Question

The length \(L\) metres of a certain metal rod at temperature \(t^{\circ} \mathrm{C}\) is given by: \(L=1+\) \(0.00003 t+0.0000004 t^{2}\). Determine the rate of change of length, in \(\mathrm{mm} /{ }^{\circ} \mathrm{C}\), when the temperature is (a) \(100^{\circ} \mathrm{C}\) and (b) \(250^{\circ} \mathrm{C}\)

Short answer

The rates of change are 0.11 mm/°C at 100°C and 0.23 mm/°C at 250°C.

Step-by-step solution

Formula for Rate of Change

The rate of change of length with respect to temperature is the derivative of the length formula with respect to temperature.

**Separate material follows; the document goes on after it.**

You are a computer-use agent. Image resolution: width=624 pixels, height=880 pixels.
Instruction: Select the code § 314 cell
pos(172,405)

Differentiating the given function \(L = 1 + 0.00003t + 0.0000004t^2\) with respect to \(t\) yields: \(\frac{dL}{dt} = 0.00003 + 2 \times 0.0000004 \times t = 0.00003 + 0.0000008 t\).

Evaluate Derivative at 100°C

Insert \(t = 100\) into the derivative: \(\frac{dL}{dt} = 0.00003 + 0.0000008 \times 100 = 0.00003 + 0.00008 = 0.00011\).

Convert to Millimeters per Degree Celsius

Since the rate is given in meters/°C, convert \(0.00011\) meters/°C to millimeters/°C by multiplying by 1000: \(0.00011 \times 1000 = 0.11\).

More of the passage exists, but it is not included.